A quick run-through with sample values

If the first number we enter is 123456 (hex: 0x1e240, bin: 11110001001000000), we will first test the top 14 bits and find them all to be zero before we get a 1 when bits_shifted reaches 16 (since 123456 >> 16 == 1). We haven’t touched array so it’s all still full of zeros, which means that we enter the inner if block and set array[16] to 123456 before jumping to next_input.

Let’s pick a number that’s also 17 bits long to see what would happen next, say 69452 (hex: 0x10f4c, bin: 10000111101001100). Once we reach bits_shifted = 16, we look up array[16] which contains 123456 and XOR 69452 with it, using the new value 60684 or 0xed0c as updated_input.

We can see how quickly we’d lose control of this value if it gets XOR’d with the previously-seen entry that also had the same bit set. But we also can’t escape the XOR logic, or bit_count won’t get incremented and we’ll soon jump to exit_failure.

Finding a matching sequence

It seems like there would be many different ways to get the same sum, but let’s see if we can find a sequence without brute-forcing the search space. The value we need to get does not seem random: 0x40018038 is 01000000000000011000000000111000 as a 32-bit binary number, meaning it has only 6 bits set and its left-most bit is at offset 31 (which shifted 0x1e times would give us a 1).

A first approach could be to look at it as the sum of 0x40000000 + 0x00010000 + 0x00008000 + 0x00000020 + 0x00000018, each individual number being responsible for just one or two bits at different offsets. This means that they would write their own value at different indices in the array and we could just sum them up. Unfortunately the program has a constraint that makes this impossible, since it requires at least 2 inner loops (the ones where we found a non-zero value in the array and XOR our current value with).

So if we’re forced to have them interact and be XOR’d together, maybe we can at least make these XOR operations cancel each other out?
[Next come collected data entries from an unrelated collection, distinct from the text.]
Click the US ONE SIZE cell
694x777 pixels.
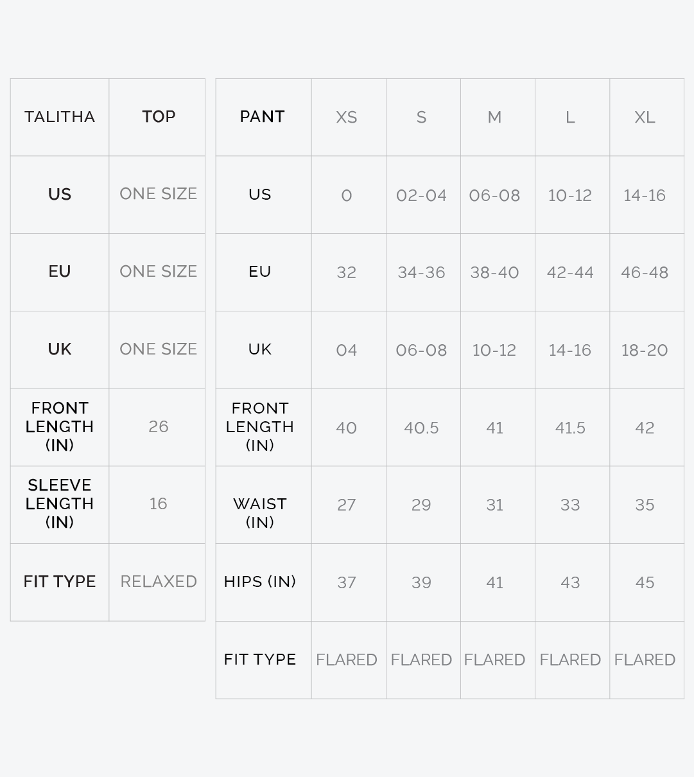tap(158, 194)
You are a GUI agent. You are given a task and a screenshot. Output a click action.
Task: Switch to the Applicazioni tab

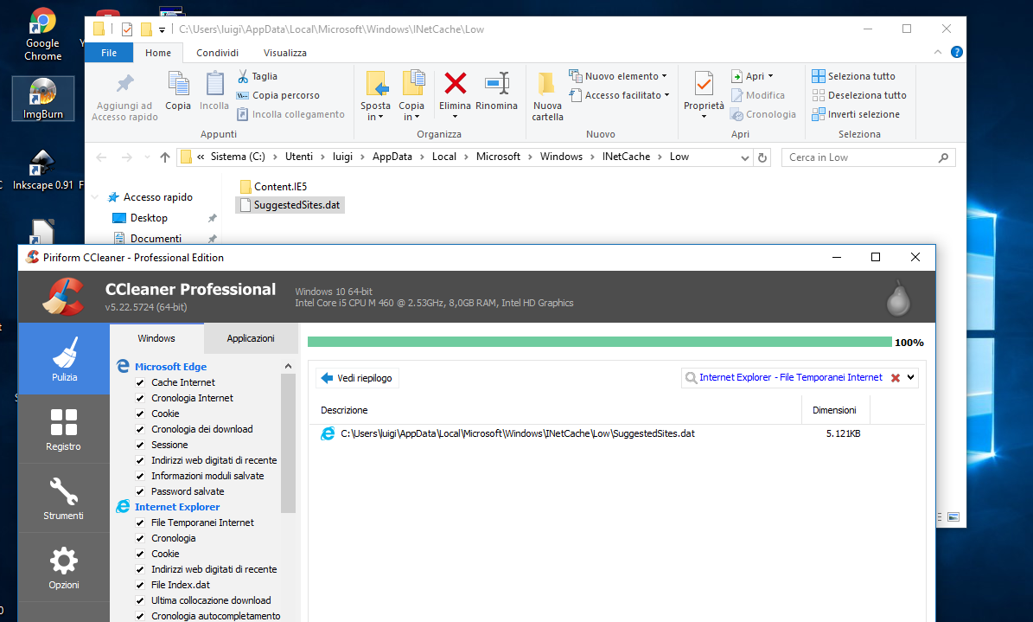coord(251,338)
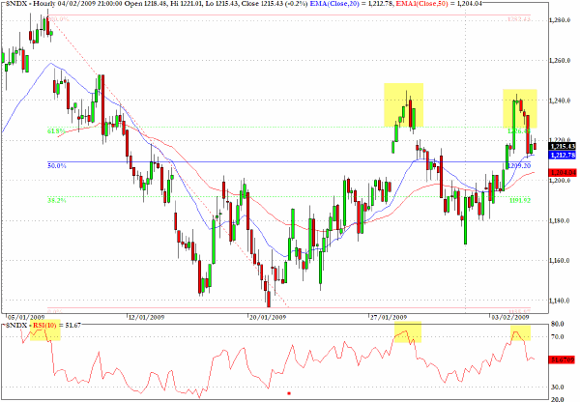Click the 27/01/2009 date axis marker

click(x=388, y=317)
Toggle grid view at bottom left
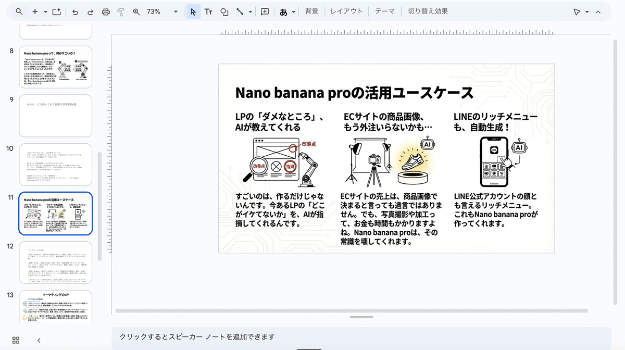 (16, 340)
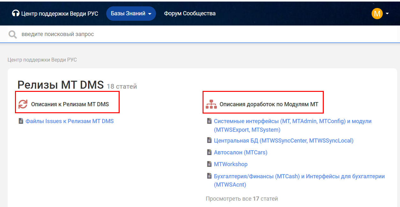
Task: Open Бухгалтерия/Финансы (MTCash) article
Action: 299,176
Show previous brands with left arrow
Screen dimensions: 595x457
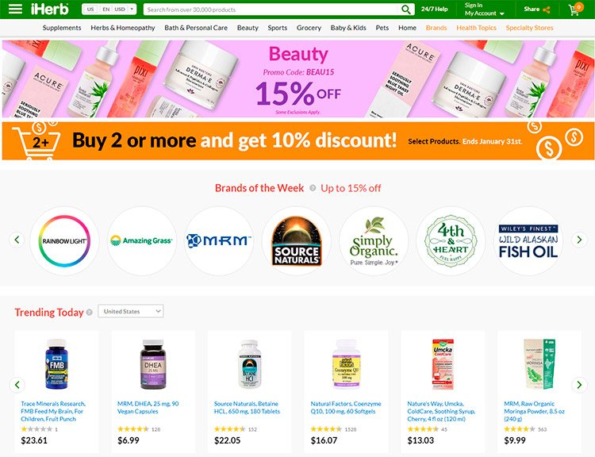(17, 240)
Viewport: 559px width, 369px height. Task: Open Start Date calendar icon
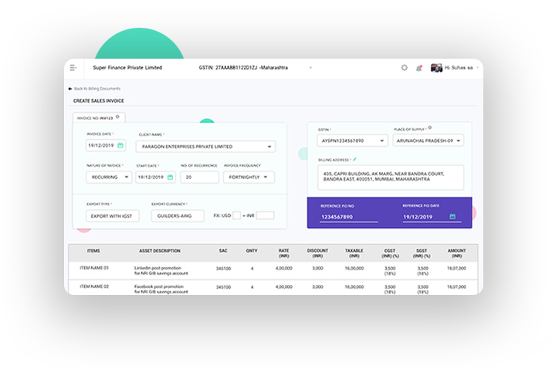pyautogui.click(x=168, y=178)
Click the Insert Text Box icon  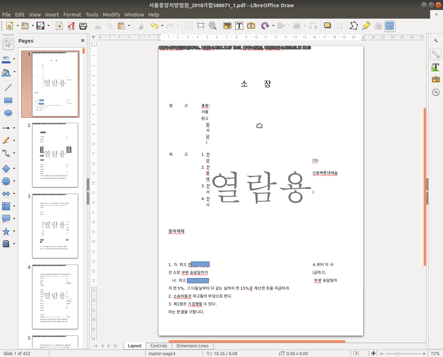click(x=239, y=26)
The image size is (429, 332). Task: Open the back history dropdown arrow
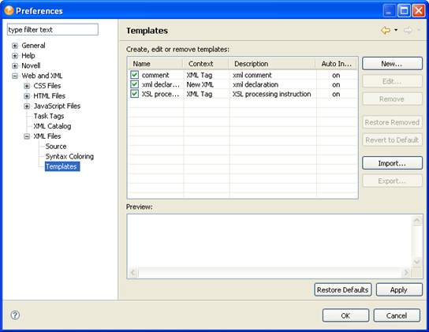(x=396, y=30)
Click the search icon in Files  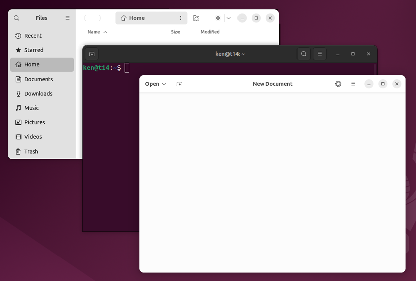click(x=16, y=18)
We can run through what would happen:

  1. First, 0x40000000 gets its first non-zero bit when bits_shifted is 0x1e or 30. We set array[30] = 0x40000000 and loop to the next input.
  2. For the second number, if instead of 0x00010000 we add back the same left-most bit as in 0x40000000 and enter 0x40010000, we first find the previous value at array[30], XOR 0x40010000 with it and we’re left with 0x00010000, which we then write at offset 16.
  3. We continue doing the same for the third number and use 0x40018000 instead of 0x00008000, XOR’ing this value twice with the previous two before writing 0x00008000 at offset 15. By going over the same previously-seen bits and hitting the same entries in the array, we make sure that bit_count is incremented (remember that it gets reset with each input, so we need at least 2 previously-seen bits per entry starting at the third one).
  4. Once again for 0x00000020, we enter 0x40018020 and write 0x00000020 at offset 5, making sure we have enough hits on previous bits.
  5. And finally with 0x00000018, we enter 0x40018018 and write 0x00000018 at offset 4.

This gives us the sequence:

$ ./a.out
1073741824 1073807360 1073840128 1073840160 1073840152
Congrats!

We can see how including the bit from 0x00000020 in the last number (entering 0x40018038 instead of 0x40018018) would have worked as well. 0x40018038 is 1073840184, and this sequence is also accepted:

$ ./a.out
1073741824 1073807360 1073840128 1073840160 1073840184
Congrats!

Notes

I found this exercise to be a great demonstration of the powerful decompiler that comes with Ghidra. With such clean and readable code, I spent very little time reading the disassembly and focused on renaming and re-typing variables instead.